Installing JupyterHub with Microk8s¶
keywords: jupyterhub, microk8s, kubernetes, scalable, jupyter, python, nbgitpuller, docker, apache
Introduction¶
We need a scalable and flexible implementation of Jupyter for education and research. In educational settings, students typically require one or two CPU cores and a small amount of memory, whereas researchers often need many cores and large memory allocations. Our goal is to build a system capable of supporting up to 150 students in a single day, after which it can be reconfigured to serve a smaller group of researchers with higher resource demands.
To achieve this, we are utilizing two of our main departmental servers (jupiter and saturn) for computation, while a virtual server (pluto) manages orchestration and interfacing.
Having successfully used JupyterHub for several years, we chose to continue with it for this project. While JupyterHub scales well within a single server for smaller groups (<30 students), a more robust multi-node solution is needed.

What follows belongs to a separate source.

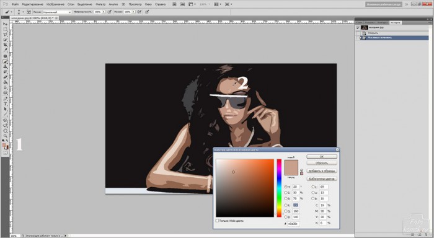This screenshot has width=434, height=238.
Task: Toggle the airbrush icon in the options bar
Action: point(140,12)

Therefore, we are leveraging Kubernetes to distribute JupyterHub and the spawned Jupyter instances across multiple servers.
For simplicity and efficiency, we are using Microk8s, a lightweight yet powerful Kubernetes distribution. Microk8s makes it easy to deploy Kubernetes on multiple nodes and includes all necessary tools for configuration and management, allowing us to quickly set up and maintain our system.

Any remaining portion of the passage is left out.